Oggi ho preso la patente nautica: tutto il marketing che ho imparato

È stato un calvario ma c’è sempre tanto da imparare, anche dall’esame di patente nautica.

Se oggi dovessi mandare una maledizione a qualcuno gli direi: “che tu possa provare a prendere la patente nautica”.

Nonostante la mia inclinazione allo studio, non è stato affatto semplice affrontare quello per il conseguimento della patente nautica.

Ben 1151 quiz da apprendere, la prova di carteggio e la prova pratica in mare. Al primo tentativo sono stato bocciato. Al secondo promosso. E, a causa della scarsa intensità del vento, ho dovuto ripetere la prova pratica per ben tre volte. Ma alla fine ce l’ho fatta.

Cosa c’entra questo con il marketing digitale? Probabilmente niente ma se penso allo sforzo che ho dovuto fare per capire cosa i miei esaminatori volevano sentirsi dire, allora il marketing c’entra eccome.

La commissione d’esame è composta al 70% da militari e, per me che non ho neanche fatto il servizio militare, non è stato affatto semplice entrare nella loro mentalità.

È un po’ come quando cerchi di capire i pensieri di un target di mercato ben preciso, solo che in questo caso non si è trattato di trovare la chiave giusta per vendere un prodotto od ottenere qualche altro tipo di conversione, bensì di trovare il sistema giusto per entrare in empatia a e in armonia con delle persone abituate a seguire schemi ben precisi.

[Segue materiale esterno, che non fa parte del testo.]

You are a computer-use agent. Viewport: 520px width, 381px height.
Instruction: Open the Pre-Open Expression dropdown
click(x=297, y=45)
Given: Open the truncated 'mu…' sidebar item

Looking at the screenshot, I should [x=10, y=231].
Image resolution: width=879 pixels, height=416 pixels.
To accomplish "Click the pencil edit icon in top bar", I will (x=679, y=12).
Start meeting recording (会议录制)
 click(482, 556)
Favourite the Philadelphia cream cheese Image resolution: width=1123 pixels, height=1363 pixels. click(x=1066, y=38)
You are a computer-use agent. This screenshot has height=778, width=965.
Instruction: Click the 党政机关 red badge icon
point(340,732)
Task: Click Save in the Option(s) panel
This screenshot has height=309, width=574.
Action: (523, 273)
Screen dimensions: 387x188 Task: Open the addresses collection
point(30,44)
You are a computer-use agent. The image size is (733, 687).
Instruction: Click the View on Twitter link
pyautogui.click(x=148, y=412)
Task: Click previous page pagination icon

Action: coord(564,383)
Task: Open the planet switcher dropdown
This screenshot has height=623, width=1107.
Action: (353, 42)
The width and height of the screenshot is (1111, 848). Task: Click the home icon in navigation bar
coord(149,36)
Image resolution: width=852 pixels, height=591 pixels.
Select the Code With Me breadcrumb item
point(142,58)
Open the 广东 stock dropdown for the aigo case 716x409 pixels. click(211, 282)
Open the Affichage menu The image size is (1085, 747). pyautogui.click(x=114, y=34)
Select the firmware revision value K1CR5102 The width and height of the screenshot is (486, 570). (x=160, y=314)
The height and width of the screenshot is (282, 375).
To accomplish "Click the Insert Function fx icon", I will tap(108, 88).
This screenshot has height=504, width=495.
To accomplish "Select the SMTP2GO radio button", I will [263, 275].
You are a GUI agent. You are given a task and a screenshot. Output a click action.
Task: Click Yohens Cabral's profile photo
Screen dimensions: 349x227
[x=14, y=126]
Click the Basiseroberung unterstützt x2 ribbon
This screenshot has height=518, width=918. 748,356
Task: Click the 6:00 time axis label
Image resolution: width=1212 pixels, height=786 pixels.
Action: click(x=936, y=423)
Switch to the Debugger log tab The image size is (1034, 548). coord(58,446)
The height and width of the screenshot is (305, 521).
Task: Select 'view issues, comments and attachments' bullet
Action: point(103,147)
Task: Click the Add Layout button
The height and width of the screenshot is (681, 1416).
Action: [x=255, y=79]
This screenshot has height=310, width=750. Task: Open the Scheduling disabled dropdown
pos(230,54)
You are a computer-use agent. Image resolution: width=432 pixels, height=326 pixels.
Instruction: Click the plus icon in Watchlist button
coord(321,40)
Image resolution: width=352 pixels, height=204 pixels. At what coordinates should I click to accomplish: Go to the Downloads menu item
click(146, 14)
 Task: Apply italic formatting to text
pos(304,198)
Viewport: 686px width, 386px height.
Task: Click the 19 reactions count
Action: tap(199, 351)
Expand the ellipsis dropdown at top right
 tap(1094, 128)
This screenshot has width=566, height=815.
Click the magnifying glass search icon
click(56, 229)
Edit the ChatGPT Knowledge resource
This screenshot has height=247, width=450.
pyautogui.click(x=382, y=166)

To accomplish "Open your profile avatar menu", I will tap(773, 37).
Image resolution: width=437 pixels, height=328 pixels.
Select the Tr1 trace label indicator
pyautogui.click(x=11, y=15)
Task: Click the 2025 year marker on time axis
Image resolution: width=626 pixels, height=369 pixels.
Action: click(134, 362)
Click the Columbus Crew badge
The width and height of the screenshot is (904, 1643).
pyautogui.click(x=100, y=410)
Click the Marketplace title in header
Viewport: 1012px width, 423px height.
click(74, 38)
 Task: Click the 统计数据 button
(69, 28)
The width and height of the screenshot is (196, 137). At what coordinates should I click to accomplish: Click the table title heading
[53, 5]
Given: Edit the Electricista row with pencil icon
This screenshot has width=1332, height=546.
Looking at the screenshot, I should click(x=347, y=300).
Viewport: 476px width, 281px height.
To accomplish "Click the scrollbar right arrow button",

Per mia natura, e un po’ anche per la natura del mio lavoro, sono poco incline a seguire degli schemi ben precisi.

Compreso questo, ne ho dedotto che l’unico sistema per venirne a capo e passare l’esame era proprio quello di seguire i loro schemi.

Nel marketing digitale, più in generale nella comunicazione, ritengo che uscire fuori dagli schemi sia essenziale per ottenere risultati importanti.

Ma questo non vale sempre. Dipende dal contesto.